* _Record extracts_
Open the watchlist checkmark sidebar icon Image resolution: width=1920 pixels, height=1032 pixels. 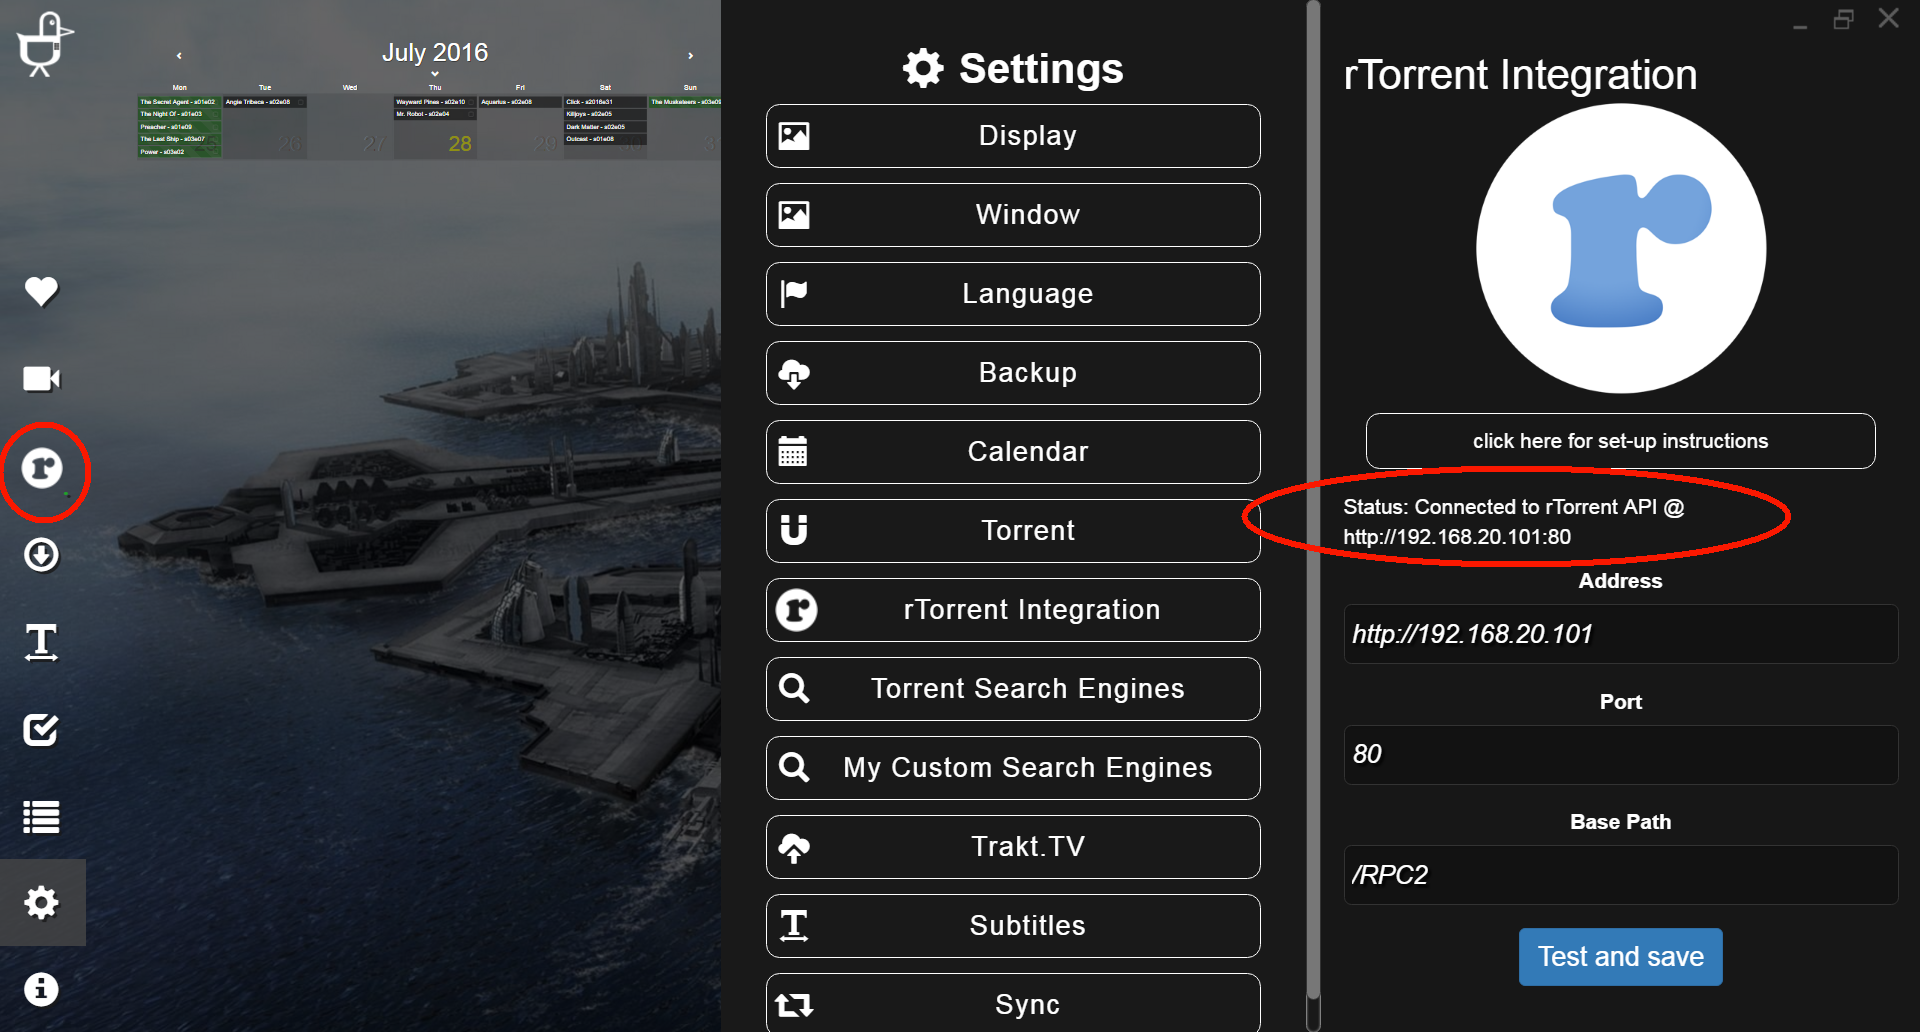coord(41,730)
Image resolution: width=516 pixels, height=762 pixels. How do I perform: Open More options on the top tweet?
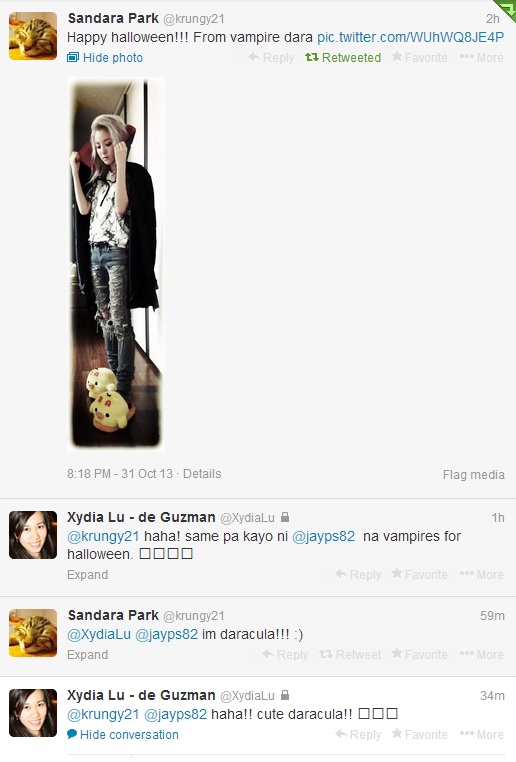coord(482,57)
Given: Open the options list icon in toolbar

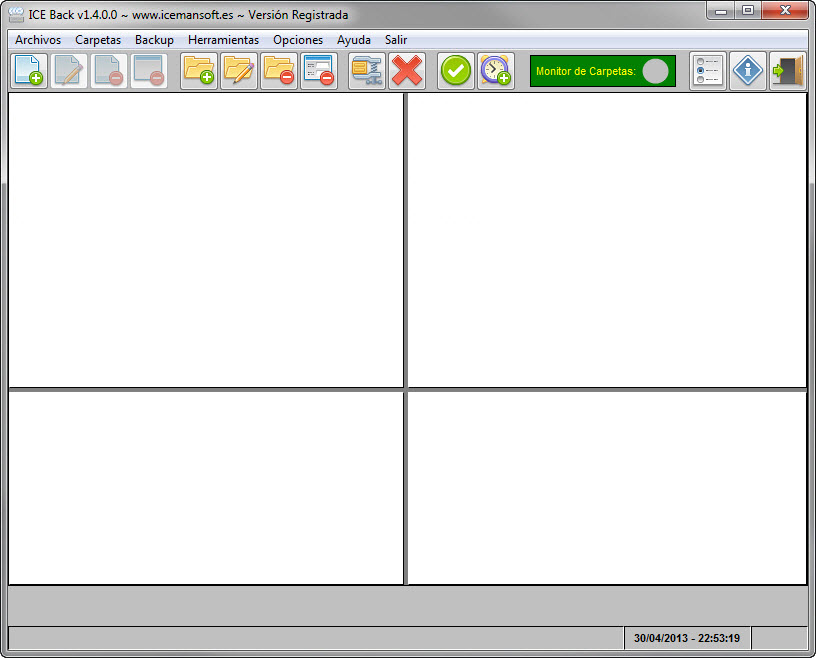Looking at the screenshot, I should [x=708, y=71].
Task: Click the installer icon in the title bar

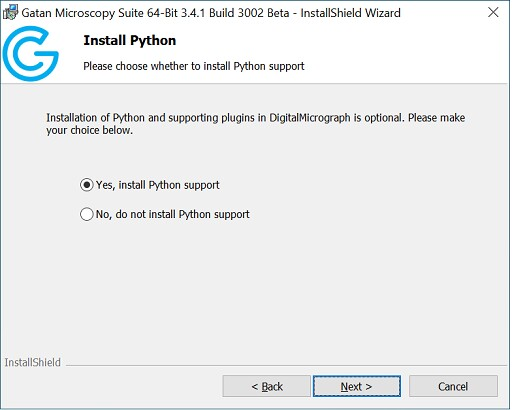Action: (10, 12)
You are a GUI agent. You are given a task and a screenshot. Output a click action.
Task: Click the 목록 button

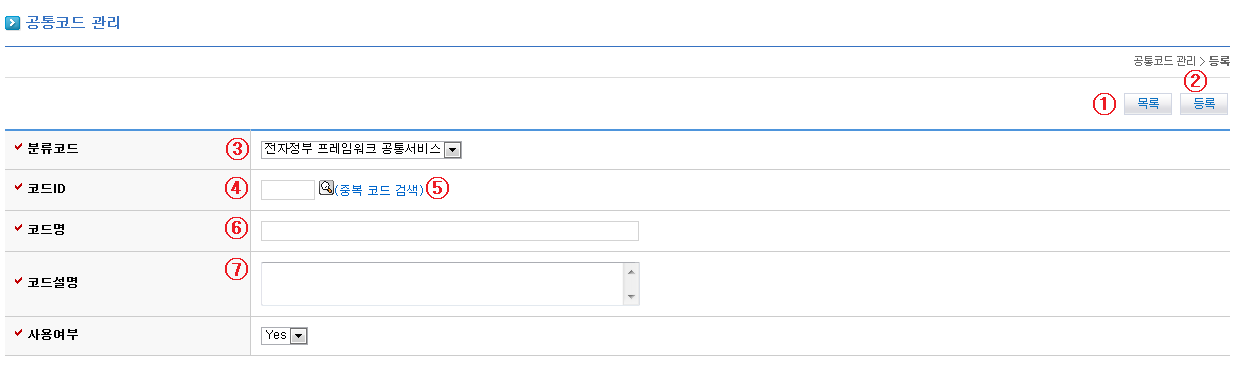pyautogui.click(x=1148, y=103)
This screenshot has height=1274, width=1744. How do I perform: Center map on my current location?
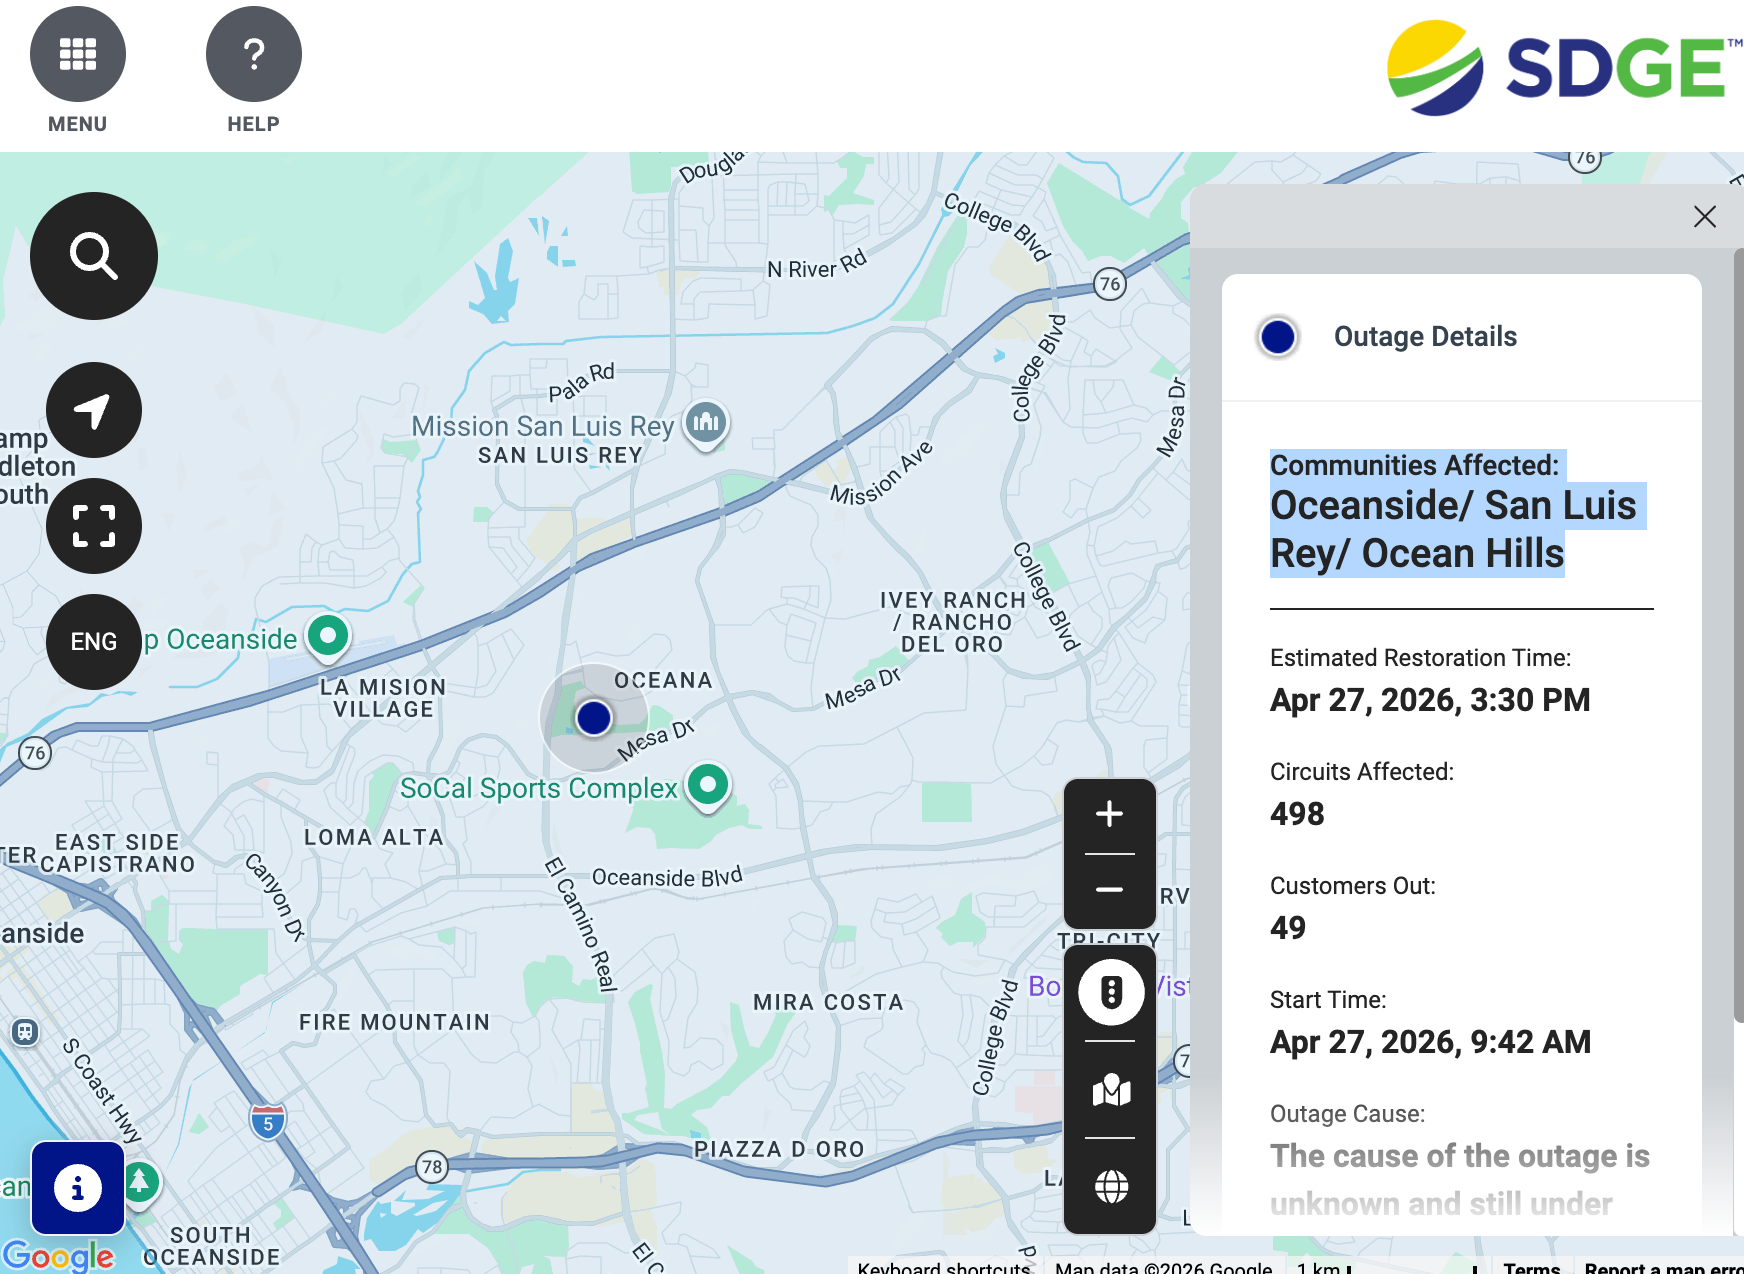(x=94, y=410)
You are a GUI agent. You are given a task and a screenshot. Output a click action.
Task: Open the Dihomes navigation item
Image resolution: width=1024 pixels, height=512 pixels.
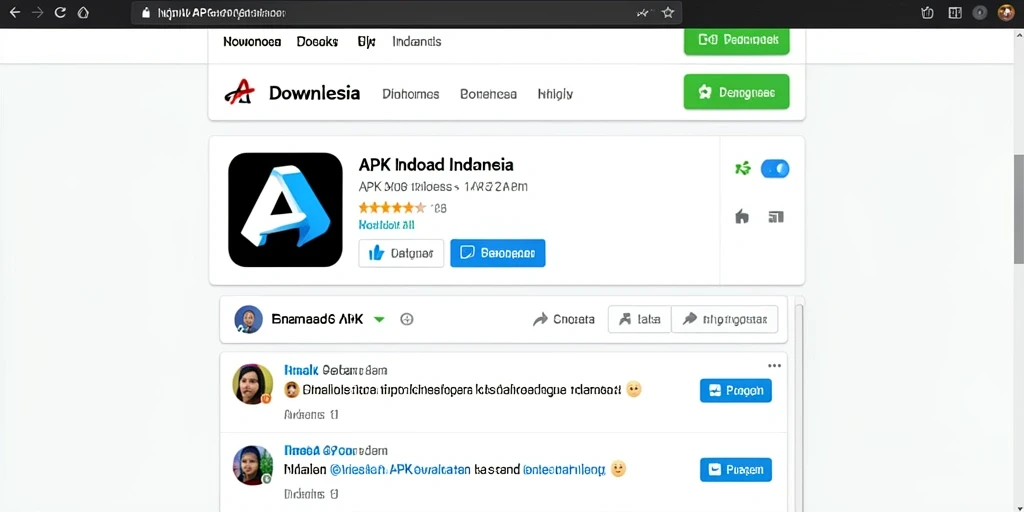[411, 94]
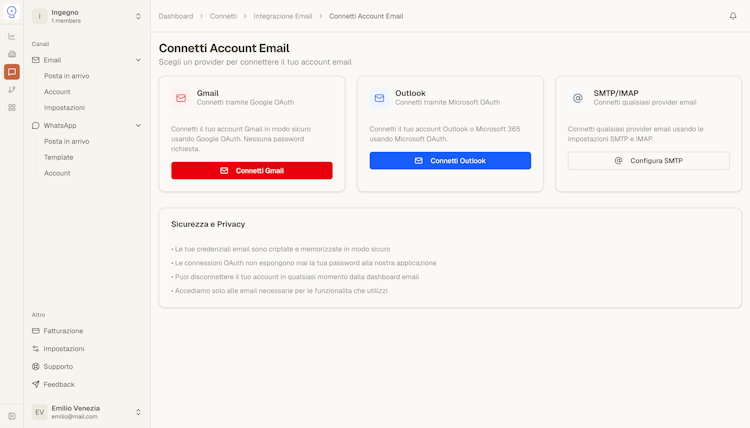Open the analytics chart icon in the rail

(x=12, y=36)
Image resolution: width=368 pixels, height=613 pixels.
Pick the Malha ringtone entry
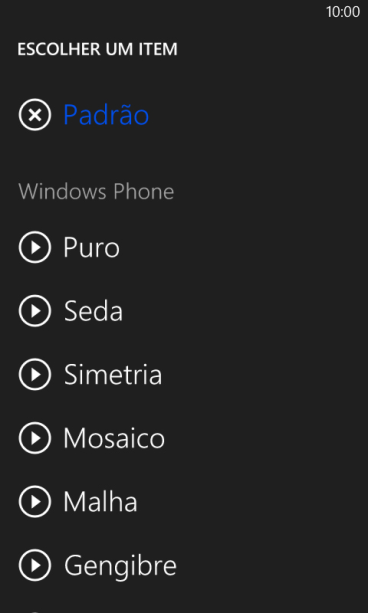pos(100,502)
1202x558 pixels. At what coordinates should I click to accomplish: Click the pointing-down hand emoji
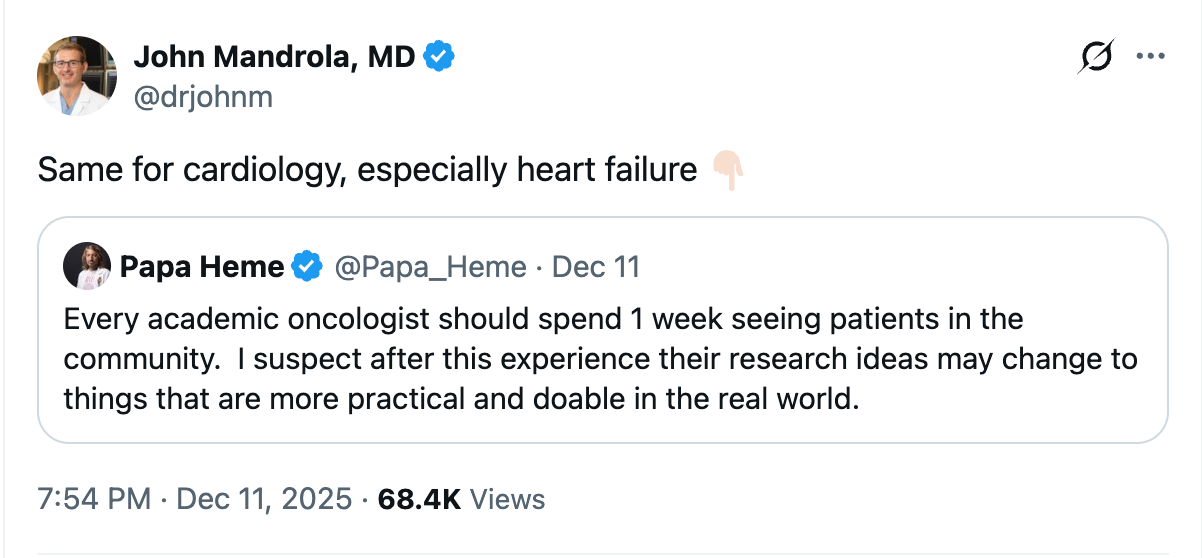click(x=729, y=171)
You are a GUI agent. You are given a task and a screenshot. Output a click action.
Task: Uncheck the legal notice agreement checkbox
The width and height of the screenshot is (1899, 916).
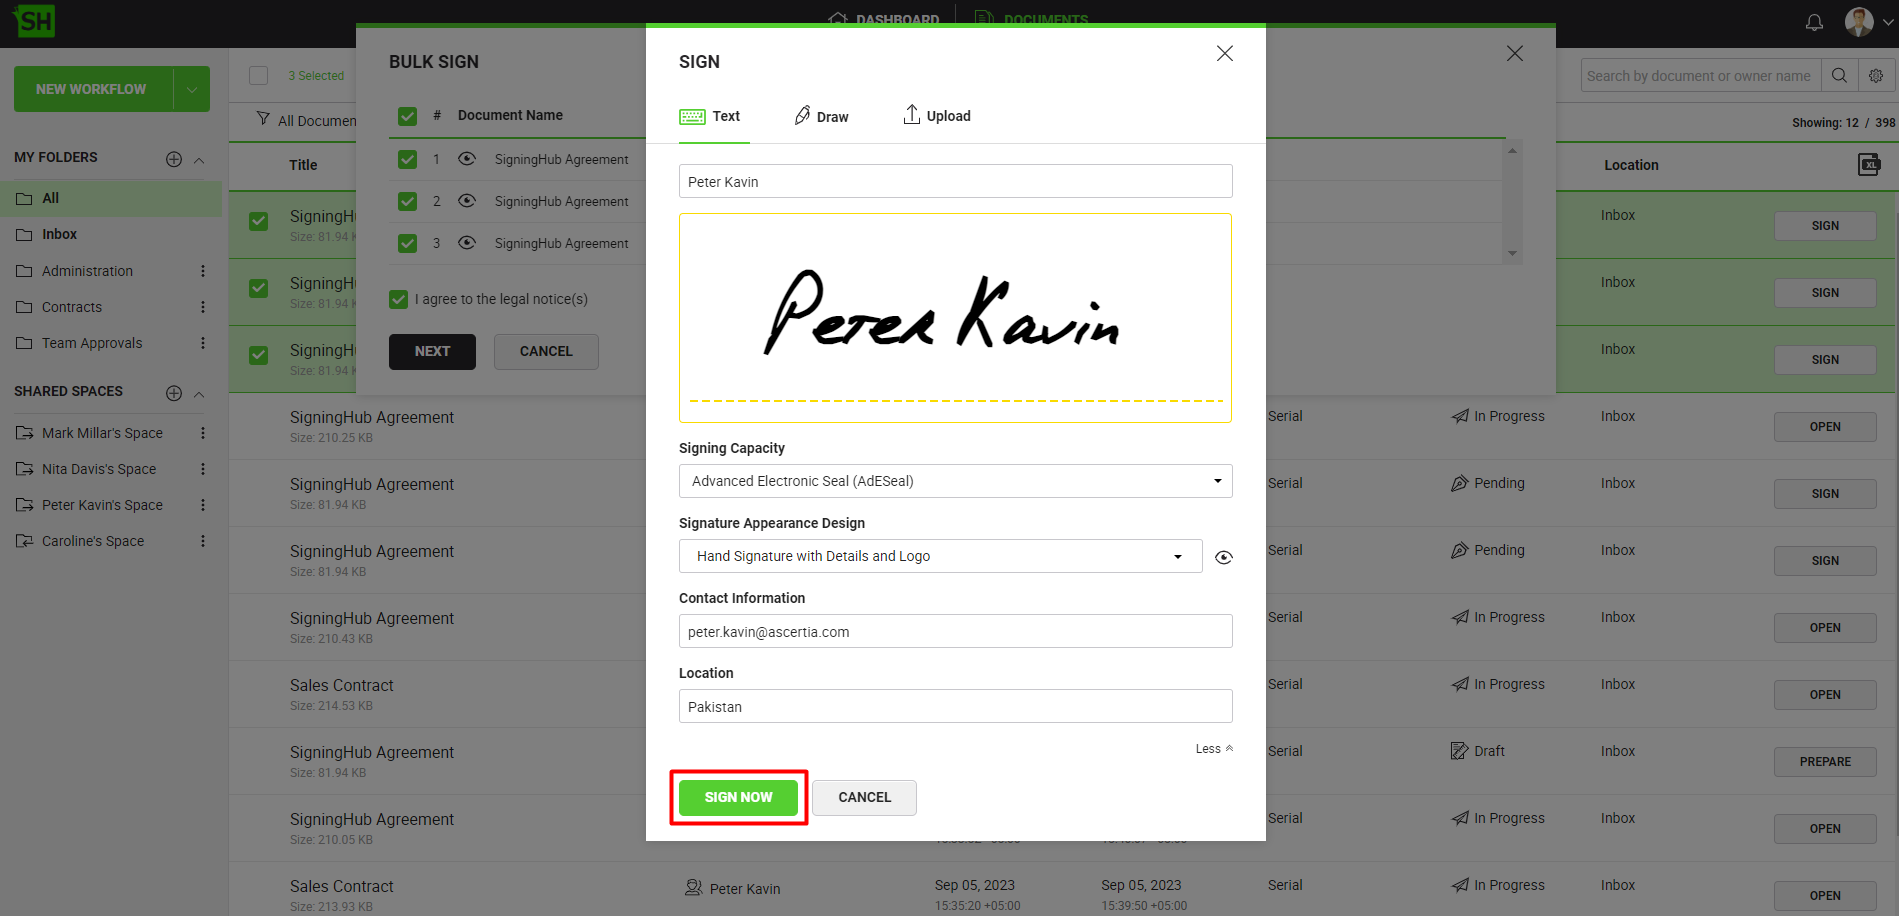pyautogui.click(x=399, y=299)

* _Work to be completed_
Only the lines from the one with "This screenshot has" through the end of the listing above should be output, exactly as written and with no pictures.

* _Written solution_
This screenshot has height=1274, width=1744. How do I perform: Center map on my current location?
(x=94, y=410)
You are a GUI agent. You are given a task and a screenshot. Output a click action.
Task: Open the Dihomes navigation item
Image resolution: width=1024 pixels, height=512 pixels.
[411, 94]
Open the analytics chart icon in the rail

(x=12, y=36)
Image resolution: width=368 pixels, height=613 pixels.
Pick the Malha ringtone entry
pos(100,502)
1202x558 pixels. At what coordinates should I click to accomplish: Click the pointing-down hand emoji
click(x=729, y=171)
You are a GUI agent. You are given a task and a screenshot. Output a click action.
Task: Uncheck the legal notice agreement checkbox
The width and height of the screenshot is (1899, 916).
pyautogui.click(x=399, y=299)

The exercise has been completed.